Uwielbiamy oglądać filmy, z zapartym tchem obserwując przygody bohaterów. Jednak życie zazwyczaj pisze te najlepsze scenariusze — wypełnione pasją, namiętnością, odrobiną bólu. Fascynacja jest jeszcze mocniejsza, gdy właścicielką tak inspirującej biografii okazuje się być znana aktorka…
O Annie Mieszkowskiej słyszałam wiele dobrego, często trafiałam na zapowiedzi jej książek. Niestety, ciągle się mijałyśmy, co mnie trochę smuciło. Przecież jako miłośniczka międzywojnia, z jego wadami oraz zaletami, nie mogłam przejść obok tej autorki obojętnie. Tym bardziej, gdy wszyscy wokół wyrażali się naprawdę pochlebnie na temat jej pracy. W końcu nadarzyła się odpowiednia okazja na lekturę! W ten sposób udało mi się zdobyć najnowszą publikację, dotyczącą nadal uwielbianej Hanki Ordonówny. Właśnie na taką biografię czekałam, nie będę ukrywać. Za Hanką przepadam od dawna, choć moja wiedza o jej losie była dość okrojona. Liczyłam, że Mieszkowska przytoczy mi najważniejsze momenty z życia aktorki — i stało się. Fascynująca książka, kompletnie mnie wciągnęła! Oczywiście, na mą opinię spory wpływ ma samo zainteresowanie, jednak również autorce nie mogę odmówić umiejętności czarowania słowem.
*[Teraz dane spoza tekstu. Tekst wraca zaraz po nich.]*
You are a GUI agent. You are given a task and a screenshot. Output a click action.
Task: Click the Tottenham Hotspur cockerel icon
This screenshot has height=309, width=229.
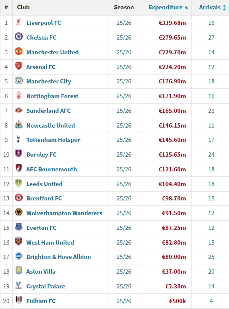click(19, 139)
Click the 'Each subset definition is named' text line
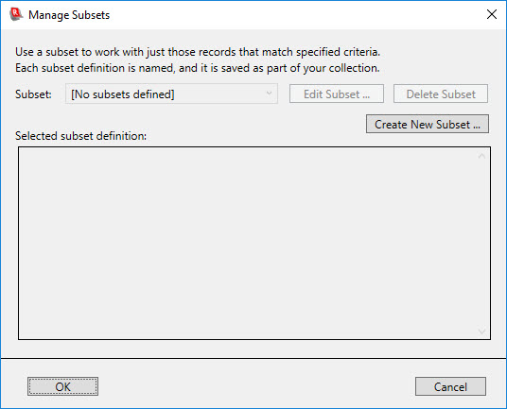The image size is (507, 409). pyautogui.click(x=198, y=68)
Czy mamy do czynienia z klasyczną biografią? Nie do końca. Anna Mieszkowska prowadzi historię niczym ciekawą powieść. Chwilami można zapomnieć, że to nie jest fikcja, a wszystkie opisywane wydarzenia się niegdyś miały miejsce. Z każdą kolejną stroną utwierdzałam się w przekonaniu — Hanka Ordonówna była arcyinspirującą kobietą. Aż żałuję, iż nigdy nie będzie mi dane jej spotkać. Wychodząc ze sfery marzeń, pozostaje mi radość wynikająca z przeczytania tej pozycji. A zostanie ze mną na długo, tak czuję. Teraz, już po skończonej lekturze, jeszcze raz analizuję wszelkie wątki, ciągle jestem pod wrażeniem sytuacji w których „występowała” Hanka.
Autorka włożyła ogrom pracy w zebranie materiałów, złożenie ich wszystkich w spójną całość. Warto wspomnieć, że opierała się na autentycznych listach i zapiskach Ordonki, latami szukała brakujących elementów tej fascynującej układanki. Efekt finalny jest świetny, nie umiem znaleźć specjalnych wad, choć próbowałam, tak dla spokoju ducha. Przypomina mi wspaniałą biografię Zofii Stryjeńskiej, stworzoną kilka lat temu przez Angelikę Kuźniak. Obie pozycje czyta się równie szybko, obie na wiele dni pozostają w głowie, łącząc cudowne bohaterki oraz dobre wykonanie.
W książce zamieszczono sporo zdjęć Hanki i jej otoczenia, których wcześniej nie widziałam. Do tego afisze, pisma — cała szata graficzna cieszy oko, z naciskiem na okładkę, świetnie odwzorowującą przedwojenne klimaty. Patrząc na spoglądającą z fotografii Hankę aż trudno uwierzyć, że w tej niepozornej kobiecie kryło się tyle talentu oraz siły przetrwania. Była nie tylko zdolną aktorką, ale też człowiekiem wrażliwym na los innych. Wiele sierot wojennych zawdzięczało jej bezpieczeństwo, gdy je chroniła w najcięższych chwilach. Życiorys idealny na scenariusz. Dzięki przyjemnemu językowy i bijącej z każdej kartki pasji z łatwością możemy wniknąć w dzieje Ordonówny, razem z nią radując się lub płacząc…
Jestem absolutnie zachwycona, że miałam okazję przeczytać tak wspaniałą książkę. Wyraźnie czuć — Anna Mieszkowska istotnie interesuje się tym, o czym pisze. Ogromne uznanie dla jej umiejętności opowiadania. Przedstawiona przez nią historia dosłownie wzrusza, już teraz mogę uznać ją za godną walki o najciekawszą publikację wydaną w bieżącym roku, a przed nami jeszcze jedenaście miesięcy! Z przyjemnością spoglądam w przyszłość, czekając na kolejne lektury. Cóż, dodatkowo osłodzę te chwile ponownie sięgając po tę samą biografię.